The man on the ground was Maksim Iovenko. The 31-year-old was shot dead by Russian forces that were positioned at the roadside. His wife Ksenia, who was in the car, was also killed.
....
Then, on 7 March, they lost all power. With no electricity, heating or food, Maksim, Ksenia and other families staying in the area decided to return to Kyiv. They knew they risked running into Russian troops along the highway, but they thought they could make it through safely.
Maksim's car was third in the convoy, made up of about 50 people in total, including other children. In the windows of his car, he had put handwritten signs on white paper that read: "Children." His friend was part of the same convoy, and it was his mother who was in the car with Maksim and Ksenia, and he was able to tell Sergiy what happened.
When the shooting started, Maksim's car was hit. "The car's engine stalled," Sergiy says. "My son jumped out of the car, he raised his hands and started shouting that there was a child in the car, so that the child would be saved."
It's not clear why the rest of the convoy fell behind the first three cars, but Sergiy believes many of those driving behind turned back when they saw the cars in front turning and heard the gunshots.

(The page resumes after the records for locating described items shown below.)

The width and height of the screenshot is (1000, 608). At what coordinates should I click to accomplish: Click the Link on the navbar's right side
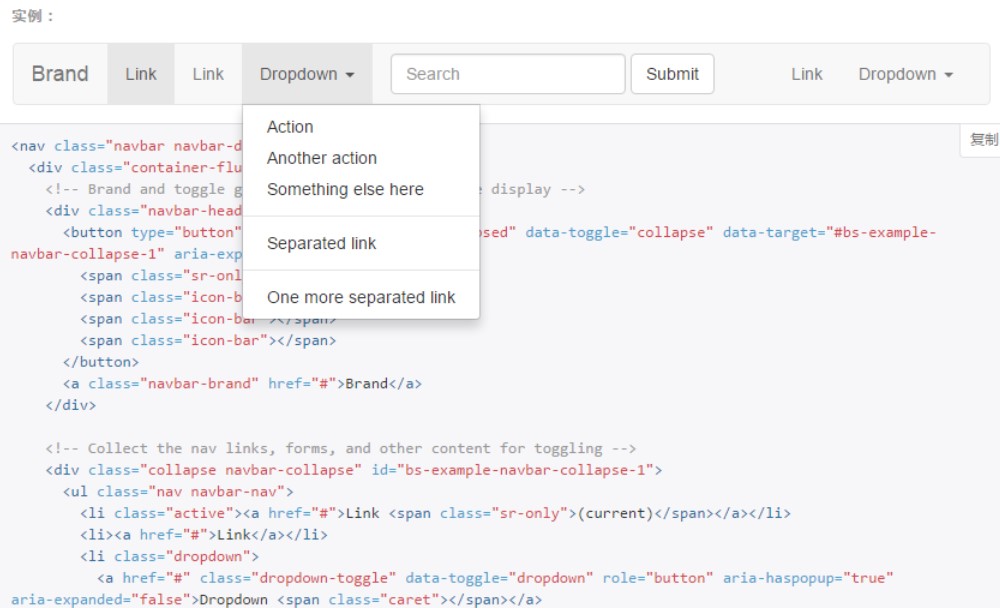click(x=806, y=74)
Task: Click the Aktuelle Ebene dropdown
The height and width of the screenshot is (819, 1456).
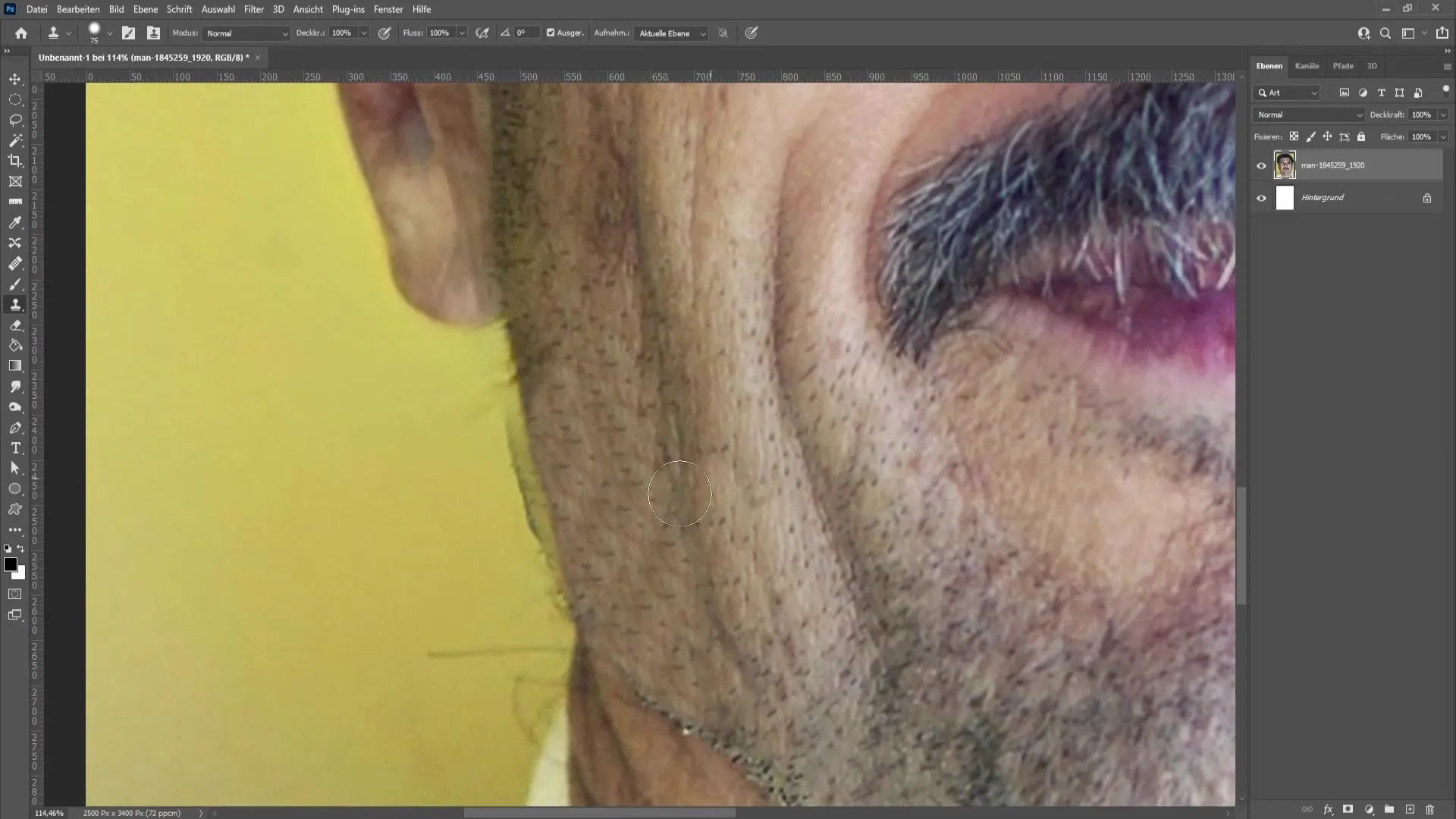Action: [672, 33]
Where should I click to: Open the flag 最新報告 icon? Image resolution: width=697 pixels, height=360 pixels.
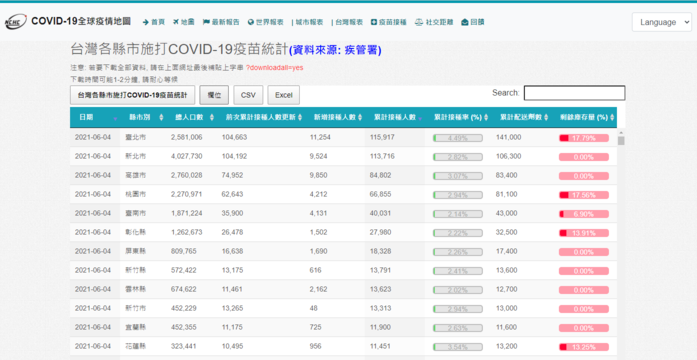[x=206, y=22]
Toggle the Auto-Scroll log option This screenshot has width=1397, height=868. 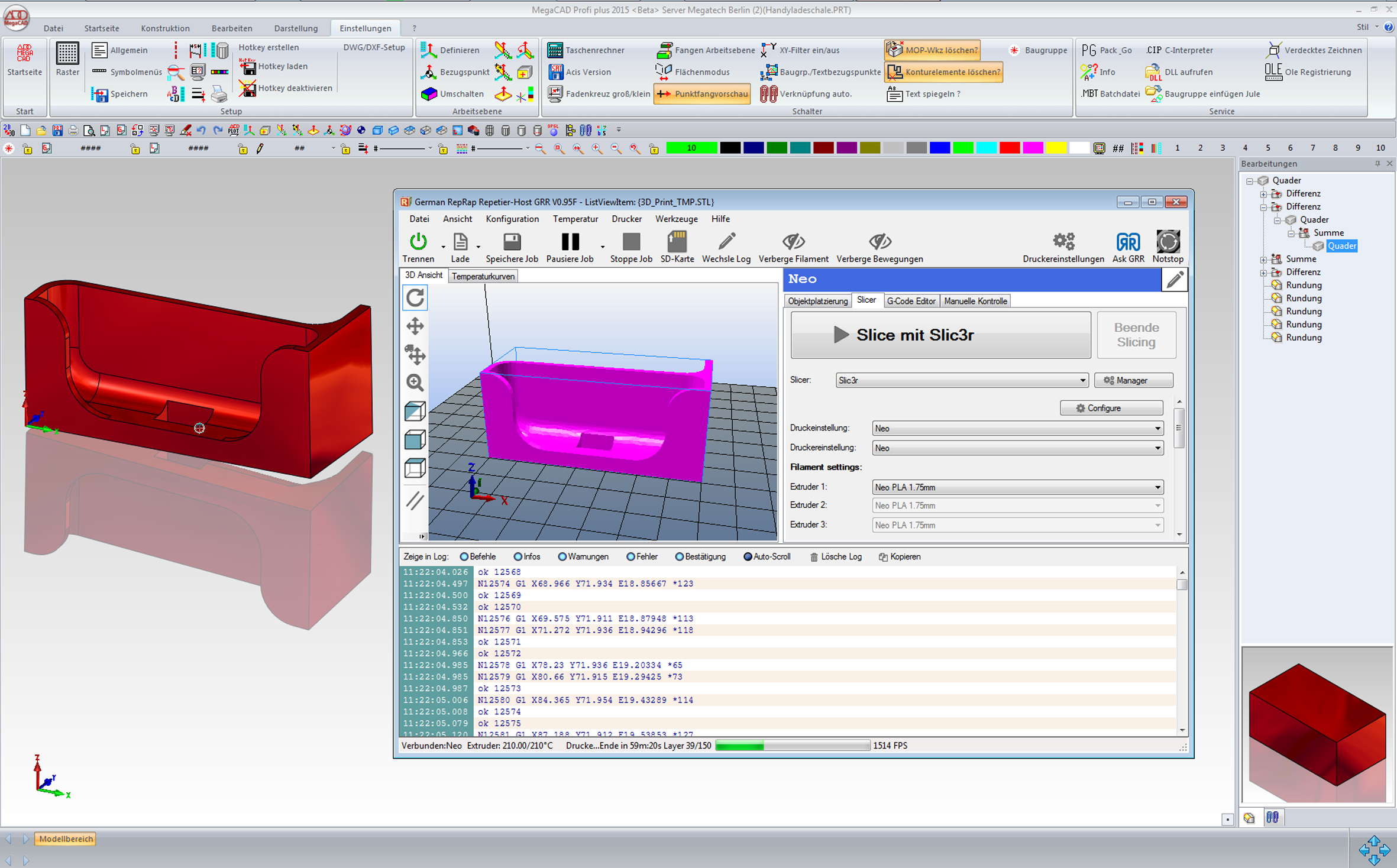tap(748, 556)
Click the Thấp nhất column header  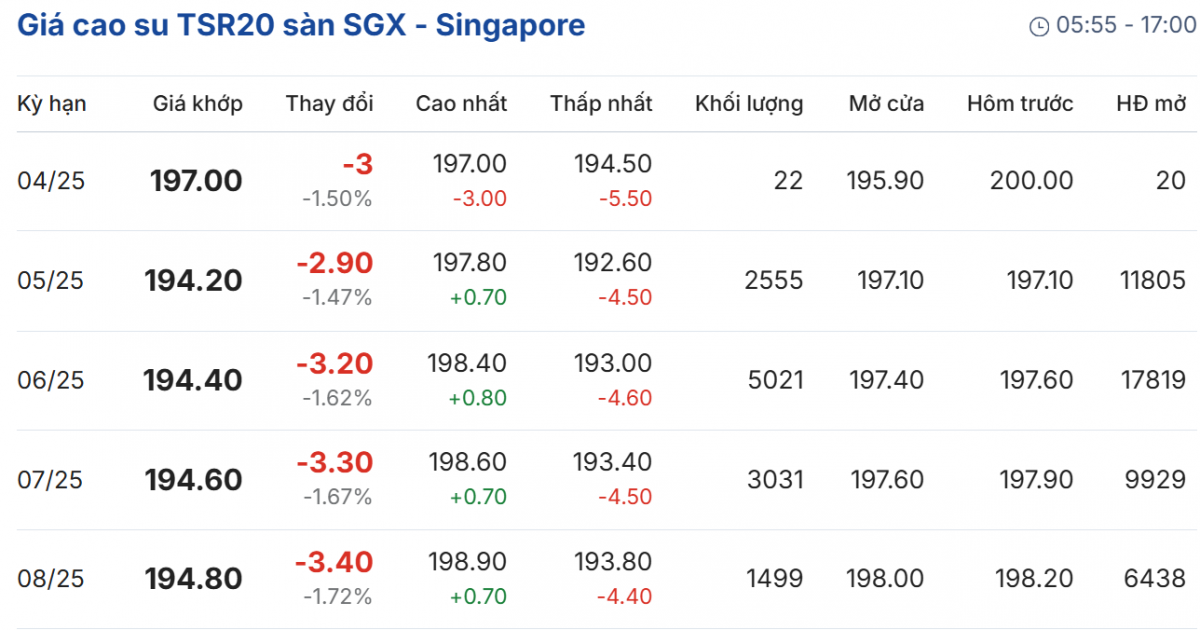pos(600,103)
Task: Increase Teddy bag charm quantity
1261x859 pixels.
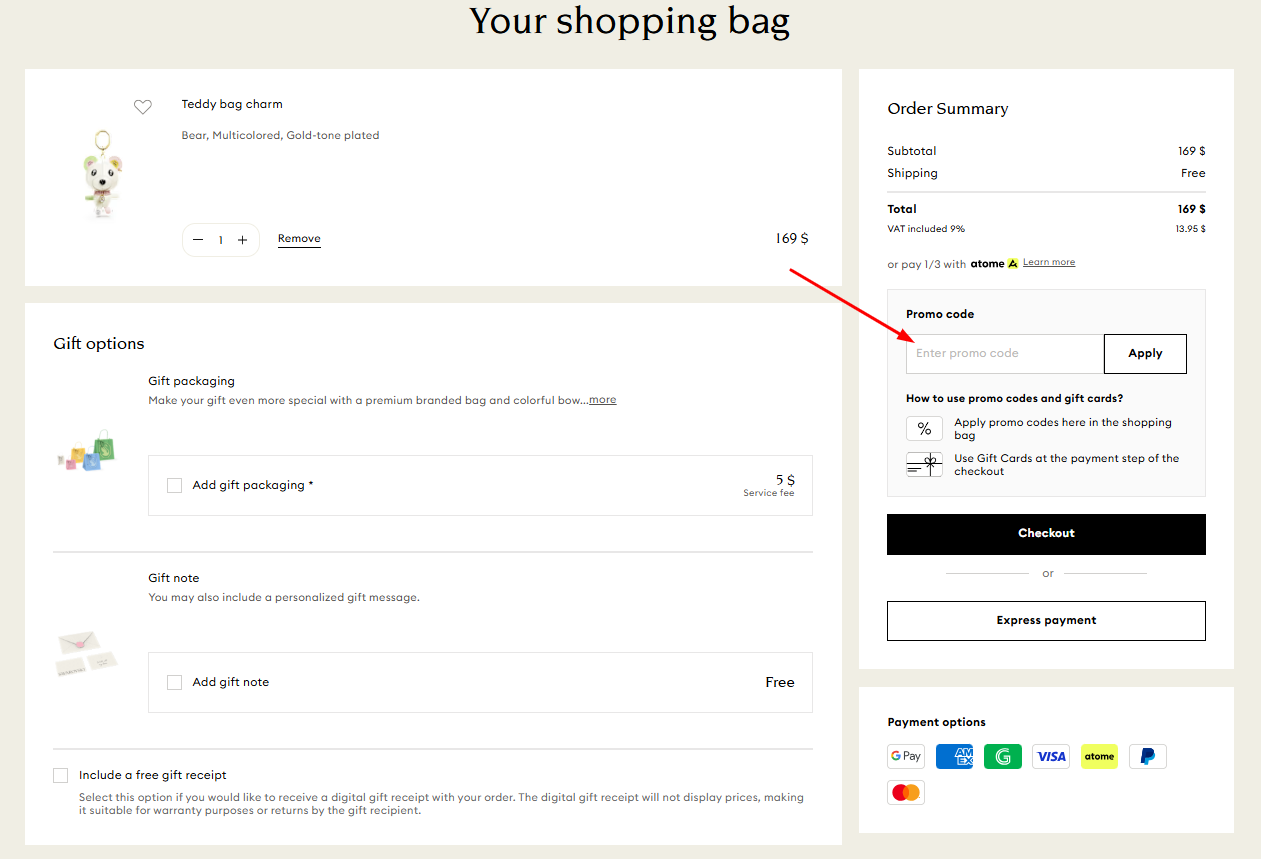Action: [242, 239]
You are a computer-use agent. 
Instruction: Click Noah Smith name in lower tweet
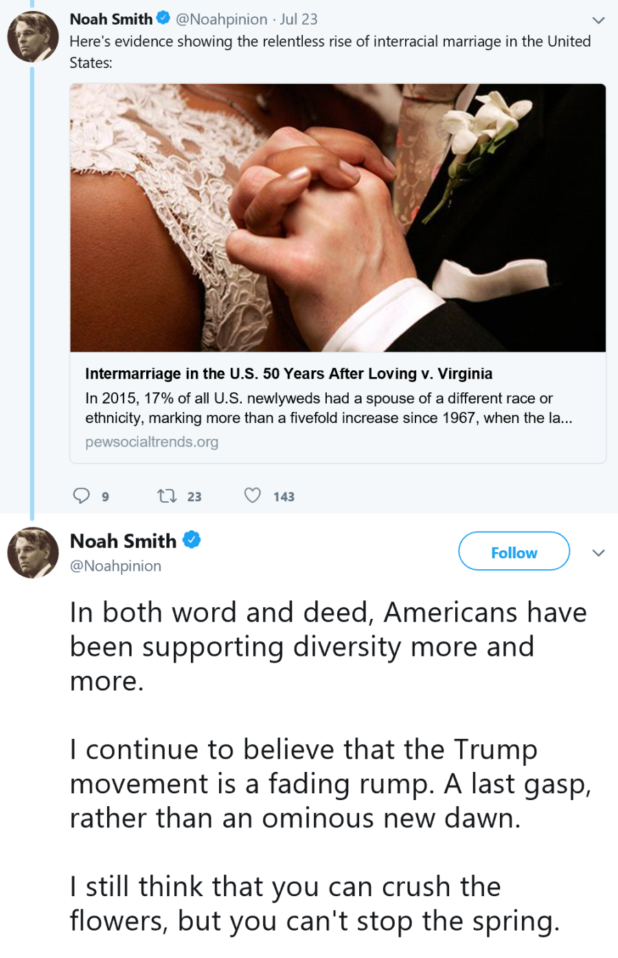tap(123, 541)

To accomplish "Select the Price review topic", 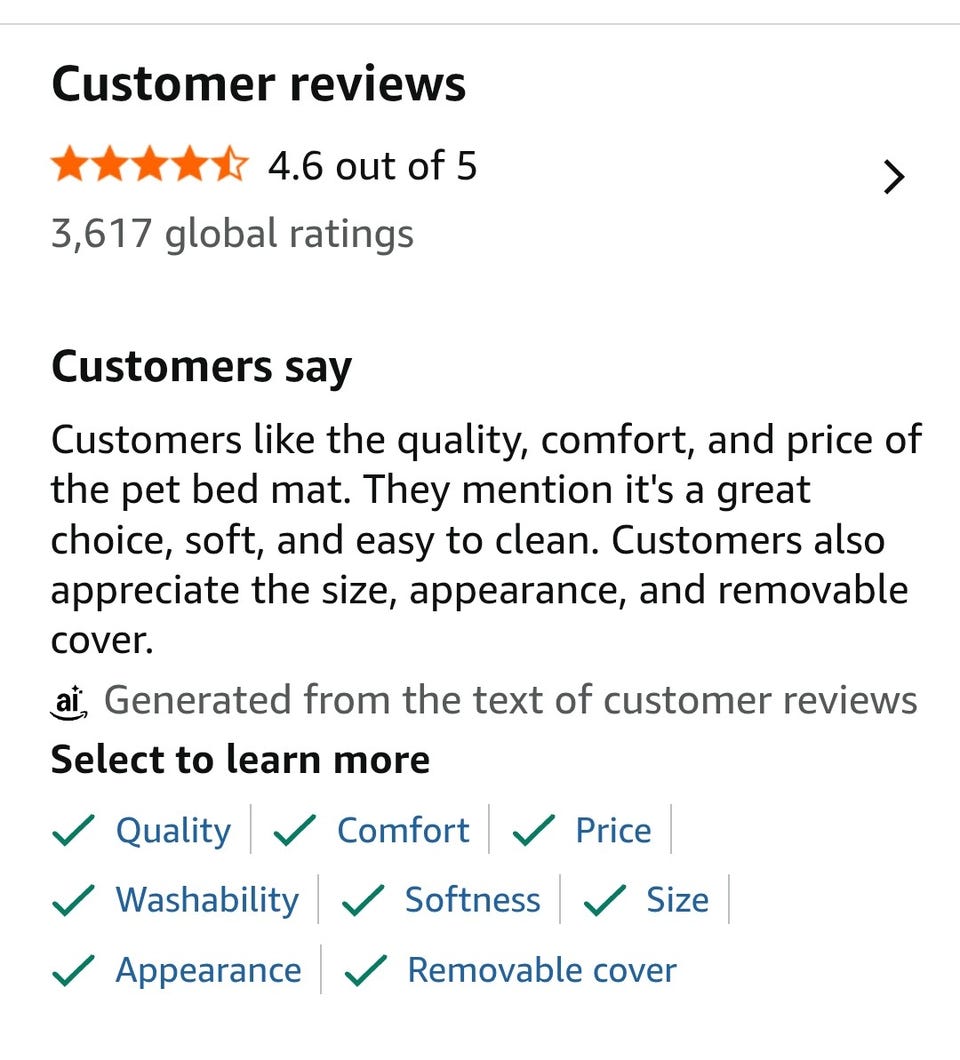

After the shooting, Maksim's body was left on the highway and Ksenia's was left in the car. Maksim's son and his friend's mother were told by Russian soldiers to walk back along the road. When they got a safe distance from the Russian soldiers, she called her husband, who came to take them to safety. They returned to the dacha, and were evacuated safely to Kyiv the next day.
IMAGE SOURCE,
JEREMY BOWEN
Image caption,
A burned out car on the road where Maksim and Ksenia were killed
The boy is with his grandmother in a safe location in Ukraine but away from Kyiv, where Sergiy remains.
On Friday, Sergiy received a call informing him that the area had been re-taken by Ukrainian forces. There was more bad news.
"They burned everyone. Burned the cars as well," Sergiy says.
A team of BBC journalists taken to the same stretch of road saw many burned cars and bodies. Among them was Maksim's car, riddled with shrapnel and reduced to a shell by fire, with the burned remains of a body inside it and one on the road beside it, still wearing a wedding ring.
Full report here
It's business as usual (for now anyway) it seems as they replaced the cancelled Rio Tinto supply of bauxite with West African suppliers, whatever happens to the plant if Oleg Deripaska finds himself on the EU sanctions list is unknown, though I can't see if putting the plant at risk (it's currently the largest Aluminia plant in Europe), mind you I think the plant was only secure for another few years anyway, perhaps the future operation will be reviewed in light of the circumstances.
A total of 1,872 Nuclear Explosions to 1992
(I don't know whether Hiroshima & Nagasaki are included)
In total nuclear test megatonnage, from 1945 to 1992, 520 atmospheric nuclear explosions (including eight underwater) were conducted with a total yield of 545 megatons, with a peak occurring in 1961–1962, when 340 megatons were detonated in the atmosphere by the United States and Soviet Union, while the estimated number of underground nuclear tests conducted in the period from 1957 to 1992 was 1,352 explosions with a total yield of 90 Mt.